= DOCUMENT TEXT =
In this project, we compare the performance of model-free reinforcement learning (RL) and model-based RL using differentiable simulation. We use the PyBullet framework for the simulation and the PyTorch framework for the RL algorithms. Differentiable simulation is implemented using the Tiny differentiable simulator.
pip install -r requirements.txt
To test if RL loads properly, please use main.py files in:
- single_action directory - single-joint control task.
- the root directory - multi-joint control task.
Using the Makefile, you can run two control tasks in either training or evaluation mode.
Single joint control of the robot arm to throw a ball as far as possible. This task is meant for debugging purposes.
Double-joint control to throw a ball such that it hits a brick on the table.
Modifying contents of the agent_params.json and using the train script you could evaluate how different hyperparameters affect the performance of the robot. RL algorithms used in this project are PPO and SAC. Both appeared to be extremely sensitive to the choice of hyperparameters.

= WHAT THE TASK ASKS =
Quote the passage of the reinforcement learning project text starting at "- the root directory" and ending at "choice of hyperparameters.". The listing is separate material and is not part of the reinforcement learning project text.

= SUPPLIED DATA =
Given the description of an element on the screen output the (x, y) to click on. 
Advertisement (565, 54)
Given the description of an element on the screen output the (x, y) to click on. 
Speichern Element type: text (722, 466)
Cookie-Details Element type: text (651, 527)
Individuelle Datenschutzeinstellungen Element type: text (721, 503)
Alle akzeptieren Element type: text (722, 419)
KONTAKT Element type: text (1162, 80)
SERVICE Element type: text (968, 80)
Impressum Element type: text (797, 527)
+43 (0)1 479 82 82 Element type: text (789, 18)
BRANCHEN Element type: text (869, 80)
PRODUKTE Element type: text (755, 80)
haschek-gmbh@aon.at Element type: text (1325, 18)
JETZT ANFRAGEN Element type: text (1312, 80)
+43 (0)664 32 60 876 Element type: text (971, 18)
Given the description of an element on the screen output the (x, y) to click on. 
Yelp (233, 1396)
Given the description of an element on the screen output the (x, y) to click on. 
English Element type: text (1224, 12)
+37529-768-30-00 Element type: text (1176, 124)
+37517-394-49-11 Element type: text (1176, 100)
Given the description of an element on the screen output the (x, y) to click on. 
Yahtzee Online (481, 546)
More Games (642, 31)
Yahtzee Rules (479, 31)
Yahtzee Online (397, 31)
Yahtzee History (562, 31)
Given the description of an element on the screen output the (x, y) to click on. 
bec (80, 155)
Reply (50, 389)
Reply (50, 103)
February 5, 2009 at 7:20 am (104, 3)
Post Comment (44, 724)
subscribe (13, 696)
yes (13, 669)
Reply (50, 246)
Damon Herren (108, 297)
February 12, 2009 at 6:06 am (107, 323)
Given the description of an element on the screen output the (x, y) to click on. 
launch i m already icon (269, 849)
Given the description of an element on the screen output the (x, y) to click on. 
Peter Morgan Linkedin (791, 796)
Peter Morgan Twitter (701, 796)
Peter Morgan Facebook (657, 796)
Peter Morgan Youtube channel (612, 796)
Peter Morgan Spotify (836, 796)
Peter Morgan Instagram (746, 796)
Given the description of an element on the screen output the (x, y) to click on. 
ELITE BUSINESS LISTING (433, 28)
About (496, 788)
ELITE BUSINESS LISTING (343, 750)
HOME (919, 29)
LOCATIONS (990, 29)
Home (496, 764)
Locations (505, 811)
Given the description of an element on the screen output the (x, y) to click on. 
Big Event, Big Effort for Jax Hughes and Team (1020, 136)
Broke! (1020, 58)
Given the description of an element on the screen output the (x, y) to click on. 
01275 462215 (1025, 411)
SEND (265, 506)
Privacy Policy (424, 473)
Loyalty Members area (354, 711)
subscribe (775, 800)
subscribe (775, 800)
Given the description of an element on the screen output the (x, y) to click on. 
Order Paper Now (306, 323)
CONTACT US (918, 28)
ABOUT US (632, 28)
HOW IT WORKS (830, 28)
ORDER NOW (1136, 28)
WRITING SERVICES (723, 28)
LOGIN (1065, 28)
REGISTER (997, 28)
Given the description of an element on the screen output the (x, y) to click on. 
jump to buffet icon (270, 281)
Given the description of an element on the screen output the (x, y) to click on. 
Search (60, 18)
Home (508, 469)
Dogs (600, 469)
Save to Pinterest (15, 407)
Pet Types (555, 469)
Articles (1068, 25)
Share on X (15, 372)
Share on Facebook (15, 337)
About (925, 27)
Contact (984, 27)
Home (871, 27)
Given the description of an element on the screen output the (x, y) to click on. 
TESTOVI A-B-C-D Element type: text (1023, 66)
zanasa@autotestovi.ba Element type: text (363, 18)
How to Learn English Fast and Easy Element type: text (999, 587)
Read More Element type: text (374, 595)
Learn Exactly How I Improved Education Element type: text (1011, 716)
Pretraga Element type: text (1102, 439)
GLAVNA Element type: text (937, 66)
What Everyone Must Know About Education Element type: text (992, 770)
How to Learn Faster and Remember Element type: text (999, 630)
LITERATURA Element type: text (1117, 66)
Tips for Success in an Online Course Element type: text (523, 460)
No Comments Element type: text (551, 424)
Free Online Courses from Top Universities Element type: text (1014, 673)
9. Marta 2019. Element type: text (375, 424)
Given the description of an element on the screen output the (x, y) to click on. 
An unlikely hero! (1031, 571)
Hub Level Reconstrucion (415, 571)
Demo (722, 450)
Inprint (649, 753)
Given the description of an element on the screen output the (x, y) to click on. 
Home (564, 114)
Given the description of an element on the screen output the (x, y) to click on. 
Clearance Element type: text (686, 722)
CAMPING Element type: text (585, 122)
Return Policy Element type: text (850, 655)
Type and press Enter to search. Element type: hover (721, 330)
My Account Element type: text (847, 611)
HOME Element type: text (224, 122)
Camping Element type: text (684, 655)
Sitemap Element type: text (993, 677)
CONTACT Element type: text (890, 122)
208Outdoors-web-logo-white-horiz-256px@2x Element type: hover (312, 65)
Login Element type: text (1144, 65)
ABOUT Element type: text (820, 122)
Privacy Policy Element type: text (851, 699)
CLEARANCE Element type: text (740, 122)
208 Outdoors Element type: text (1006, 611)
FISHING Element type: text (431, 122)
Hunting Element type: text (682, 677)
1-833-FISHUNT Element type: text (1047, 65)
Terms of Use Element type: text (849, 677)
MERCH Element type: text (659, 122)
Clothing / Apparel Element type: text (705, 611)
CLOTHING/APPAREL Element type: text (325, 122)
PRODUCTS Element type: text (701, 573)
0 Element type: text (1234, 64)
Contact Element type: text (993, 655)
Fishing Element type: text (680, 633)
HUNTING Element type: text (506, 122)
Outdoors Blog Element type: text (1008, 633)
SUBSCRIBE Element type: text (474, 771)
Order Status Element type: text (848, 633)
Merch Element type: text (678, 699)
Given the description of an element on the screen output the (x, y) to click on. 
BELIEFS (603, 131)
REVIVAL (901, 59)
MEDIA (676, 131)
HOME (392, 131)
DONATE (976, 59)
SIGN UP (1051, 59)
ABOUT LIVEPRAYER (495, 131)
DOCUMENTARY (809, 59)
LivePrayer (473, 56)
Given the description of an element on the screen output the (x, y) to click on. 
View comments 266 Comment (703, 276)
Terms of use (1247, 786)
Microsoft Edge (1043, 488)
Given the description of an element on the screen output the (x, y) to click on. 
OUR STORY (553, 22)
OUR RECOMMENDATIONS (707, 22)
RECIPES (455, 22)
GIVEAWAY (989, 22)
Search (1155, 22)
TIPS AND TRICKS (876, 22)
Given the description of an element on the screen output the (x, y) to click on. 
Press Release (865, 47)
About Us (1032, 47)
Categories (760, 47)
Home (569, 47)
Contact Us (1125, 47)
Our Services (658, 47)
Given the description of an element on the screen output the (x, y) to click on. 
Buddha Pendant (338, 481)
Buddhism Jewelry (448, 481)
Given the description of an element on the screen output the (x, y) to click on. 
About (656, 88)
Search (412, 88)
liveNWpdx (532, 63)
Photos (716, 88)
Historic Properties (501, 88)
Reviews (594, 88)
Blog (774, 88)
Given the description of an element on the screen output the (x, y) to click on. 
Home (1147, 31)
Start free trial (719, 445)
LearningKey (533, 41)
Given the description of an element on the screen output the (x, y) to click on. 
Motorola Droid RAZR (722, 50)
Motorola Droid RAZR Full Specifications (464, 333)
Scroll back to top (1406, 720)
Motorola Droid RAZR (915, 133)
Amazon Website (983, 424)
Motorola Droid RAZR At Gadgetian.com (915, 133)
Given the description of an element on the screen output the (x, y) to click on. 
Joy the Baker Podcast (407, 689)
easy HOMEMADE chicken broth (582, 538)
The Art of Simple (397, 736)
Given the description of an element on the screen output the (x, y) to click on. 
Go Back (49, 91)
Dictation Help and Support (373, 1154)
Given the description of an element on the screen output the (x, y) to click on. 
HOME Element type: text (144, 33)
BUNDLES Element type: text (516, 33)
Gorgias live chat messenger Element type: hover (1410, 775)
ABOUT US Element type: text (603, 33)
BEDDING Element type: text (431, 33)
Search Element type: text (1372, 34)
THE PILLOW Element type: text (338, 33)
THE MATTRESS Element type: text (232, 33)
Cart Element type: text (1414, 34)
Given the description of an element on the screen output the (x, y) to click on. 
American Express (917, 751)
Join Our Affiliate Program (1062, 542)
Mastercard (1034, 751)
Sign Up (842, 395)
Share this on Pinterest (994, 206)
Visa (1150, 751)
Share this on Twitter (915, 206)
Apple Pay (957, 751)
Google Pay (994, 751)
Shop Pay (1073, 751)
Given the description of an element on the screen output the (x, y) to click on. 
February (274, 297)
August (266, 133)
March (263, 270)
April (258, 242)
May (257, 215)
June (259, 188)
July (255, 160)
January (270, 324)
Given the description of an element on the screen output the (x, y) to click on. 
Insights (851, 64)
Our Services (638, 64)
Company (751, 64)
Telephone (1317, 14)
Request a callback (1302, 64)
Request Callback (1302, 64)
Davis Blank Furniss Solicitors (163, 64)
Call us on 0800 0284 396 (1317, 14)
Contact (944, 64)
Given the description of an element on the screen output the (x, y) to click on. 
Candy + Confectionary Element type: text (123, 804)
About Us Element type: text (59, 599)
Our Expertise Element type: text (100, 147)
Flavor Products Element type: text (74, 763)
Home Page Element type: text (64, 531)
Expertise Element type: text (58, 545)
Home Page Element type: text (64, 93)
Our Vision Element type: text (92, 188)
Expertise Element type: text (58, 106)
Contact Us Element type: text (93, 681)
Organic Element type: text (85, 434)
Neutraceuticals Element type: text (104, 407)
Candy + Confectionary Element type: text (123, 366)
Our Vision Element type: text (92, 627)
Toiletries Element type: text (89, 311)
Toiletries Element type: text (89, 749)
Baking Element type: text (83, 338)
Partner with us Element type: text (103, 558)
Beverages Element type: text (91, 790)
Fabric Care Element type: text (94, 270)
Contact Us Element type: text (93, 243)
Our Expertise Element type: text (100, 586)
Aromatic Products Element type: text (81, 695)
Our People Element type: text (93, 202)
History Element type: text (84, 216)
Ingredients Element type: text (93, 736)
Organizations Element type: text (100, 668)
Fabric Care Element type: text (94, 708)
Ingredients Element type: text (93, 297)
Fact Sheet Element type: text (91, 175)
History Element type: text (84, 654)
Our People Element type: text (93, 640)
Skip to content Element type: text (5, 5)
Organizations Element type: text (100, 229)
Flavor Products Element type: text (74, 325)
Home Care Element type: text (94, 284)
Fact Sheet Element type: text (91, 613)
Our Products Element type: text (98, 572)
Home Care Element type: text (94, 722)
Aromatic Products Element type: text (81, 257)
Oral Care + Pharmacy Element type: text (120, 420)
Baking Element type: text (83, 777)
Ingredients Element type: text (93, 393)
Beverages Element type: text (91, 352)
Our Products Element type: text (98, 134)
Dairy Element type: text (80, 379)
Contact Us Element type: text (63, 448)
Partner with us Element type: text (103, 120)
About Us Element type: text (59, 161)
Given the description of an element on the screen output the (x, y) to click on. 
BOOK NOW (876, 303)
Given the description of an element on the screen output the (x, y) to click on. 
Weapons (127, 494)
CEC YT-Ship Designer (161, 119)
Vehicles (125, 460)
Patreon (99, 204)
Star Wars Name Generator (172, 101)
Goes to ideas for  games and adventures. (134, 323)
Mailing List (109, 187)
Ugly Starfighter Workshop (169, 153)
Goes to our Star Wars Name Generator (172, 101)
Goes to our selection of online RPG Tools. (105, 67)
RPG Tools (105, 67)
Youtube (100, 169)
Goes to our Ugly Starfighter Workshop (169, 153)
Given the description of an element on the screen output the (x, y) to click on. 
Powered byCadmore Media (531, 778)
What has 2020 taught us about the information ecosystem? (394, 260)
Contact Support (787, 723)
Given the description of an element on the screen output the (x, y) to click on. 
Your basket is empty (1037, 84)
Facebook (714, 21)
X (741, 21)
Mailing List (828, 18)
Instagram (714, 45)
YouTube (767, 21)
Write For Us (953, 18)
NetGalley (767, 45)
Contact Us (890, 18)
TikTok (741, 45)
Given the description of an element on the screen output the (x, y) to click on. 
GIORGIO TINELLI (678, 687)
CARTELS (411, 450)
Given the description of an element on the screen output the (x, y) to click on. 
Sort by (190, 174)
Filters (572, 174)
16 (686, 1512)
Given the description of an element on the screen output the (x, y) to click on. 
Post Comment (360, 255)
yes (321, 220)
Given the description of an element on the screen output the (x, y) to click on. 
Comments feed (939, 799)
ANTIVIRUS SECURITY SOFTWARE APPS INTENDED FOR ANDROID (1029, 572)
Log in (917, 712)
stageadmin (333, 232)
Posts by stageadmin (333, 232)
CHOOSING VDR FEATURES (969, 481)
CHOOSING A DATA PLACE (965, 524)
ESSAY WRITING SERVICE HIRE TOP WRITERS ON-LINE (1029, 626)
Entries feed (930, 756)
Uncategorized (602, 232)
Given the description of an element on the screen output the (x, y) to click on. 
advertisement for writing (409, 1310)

= RESULT FOR THIS EXERCISE =
- the root directory - multi-joint control task.
Using the Makefile, you can run two control tasks in either training or evaluation mode.
Single joint control of the robot arm to throw a ball as far as possible. This task is meant for debugging purposes.
Double-joint control to throw a ball such that it hits a brick on the table.
Modifying contents of the agent_params.json and using the train script you could evaluate how different hyperparameters affect the performance of the robot. RL algorithms used in this project are PPO and SAC. Both appeared to be extremely sensitive to the choice of hyperparameters.